Financial markets estimate a nearly 90% chance of an increase in borrowing costs of 0.75 points, an increase unprecedented in 25 years of bank independence.
“The scale of the energy shock we’re seeing really can’t compare to anything we’ve seen, so it makes sense for monetary policy to act in an unprecedented manner,” said Modupe Adegbembo, economist at Axa Investment Managers. “Given market prices are up 75 basis points, not delivering that could add to sterling weakness.”
Over the summer, the pound fell to a 40-year low against the dollar, reflecting investor unease about the deteriorating economic prospects in the UK. Like other major European currencies, sterling has come under pressure from a stronger dollar, as well as worries about high inflation amid Russia’s war in Ukraine.
However, in the ugly competition in the currency market, Britain is particularly exposed. Investors believe Liz Truss is ramping up public borrowing to fund it £150 billion energy support package Things don’t help. Nor were threats made in the Tory leadership campaign To limit the independence of the bank.
Details of Truss support measures are expected to come out the next day in the mini-budget. Most economists expect that it will help reduce peak inflation and reduce the severity of a looming recession by putting more money in households’ pockets.

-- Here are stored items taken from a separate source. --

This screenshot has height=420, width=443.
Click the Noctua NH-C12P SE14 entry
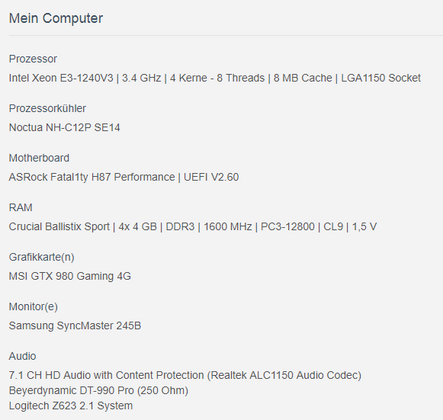(64, 127)
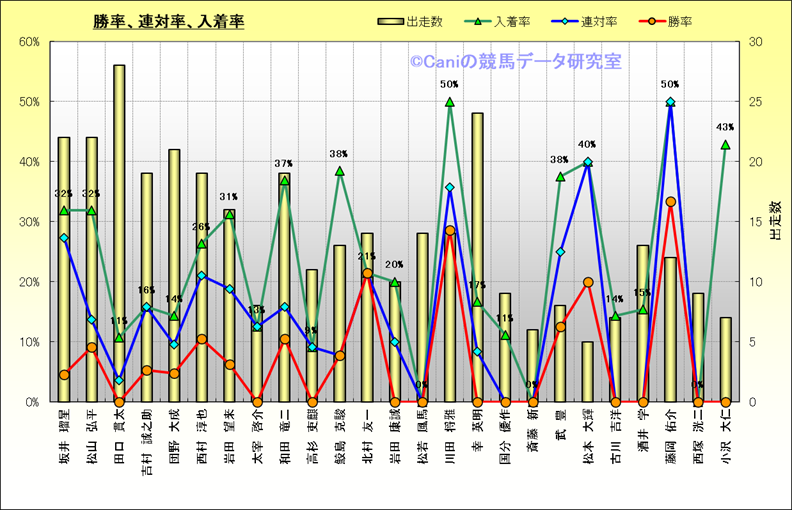
Task: Select the blue diamond at 松本 大輝 peak
Action: click(588, 162)
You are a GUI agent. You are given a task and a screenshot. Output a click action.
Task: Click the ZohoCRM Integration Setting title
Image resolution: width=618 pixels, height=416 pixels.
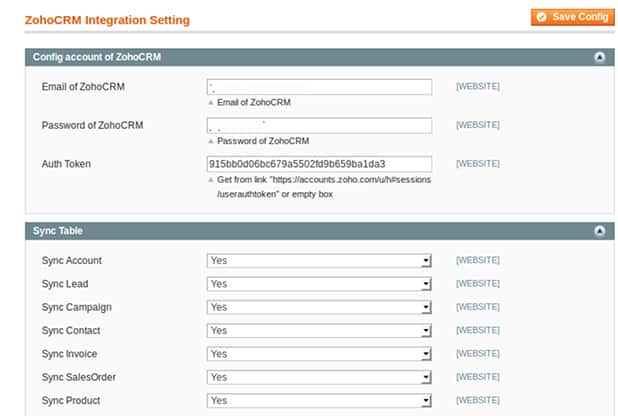pyautogui.click(x=107, y=20)

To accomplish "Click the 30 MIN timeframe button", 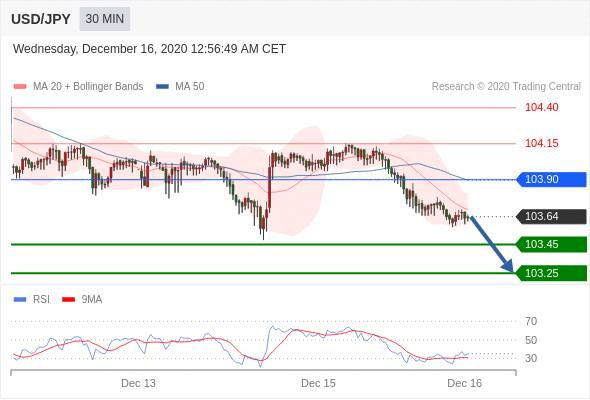I will [105, 19].
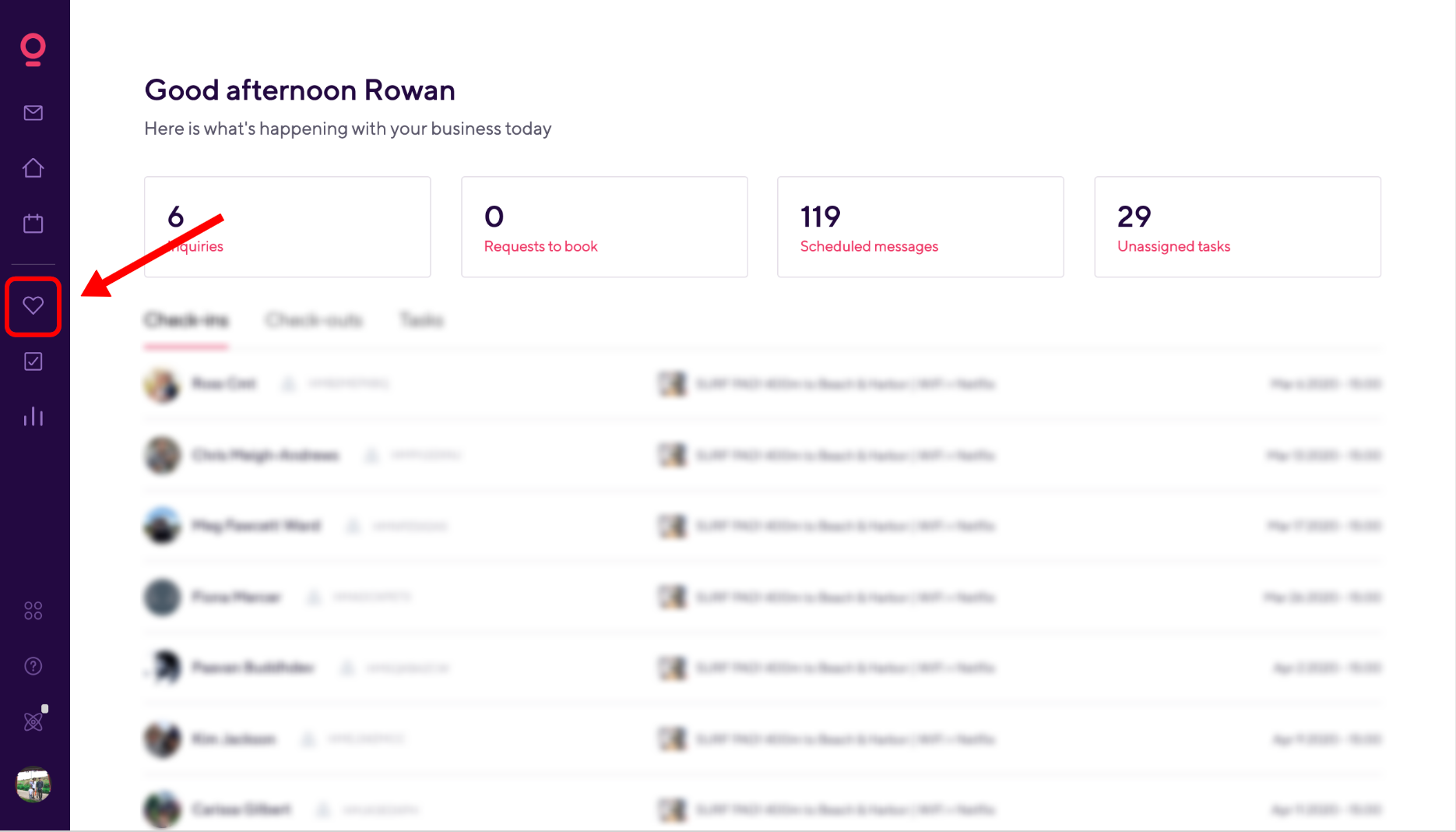This screenshot has width=1456, height=832.
Task: Open the calendar icon in sidebar
Action: point(33,224)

However, for the bank, it could mean more interest rate increases to get rid of the inflationary fallout from fueling the consumer economy. Financial markets expect the base rate to rise above 4.5% by next summer.
All of this constitutes a major clash between the government and the bank’s governor, Andrew Bailey, who has been in Truss’s line for some time, with a review of the central bank’s mandate expected this fall.
Bailey is unlikely to be sackable, given the tension in financial markets over Truss’ interference in the bank’s governance at a time of increasing public borrowing. But by squeezing the brakes as interest rates rise, just as he pays Truss to get the economy moving at all costs, a big battle in the Bank of England Everything but guaranteed.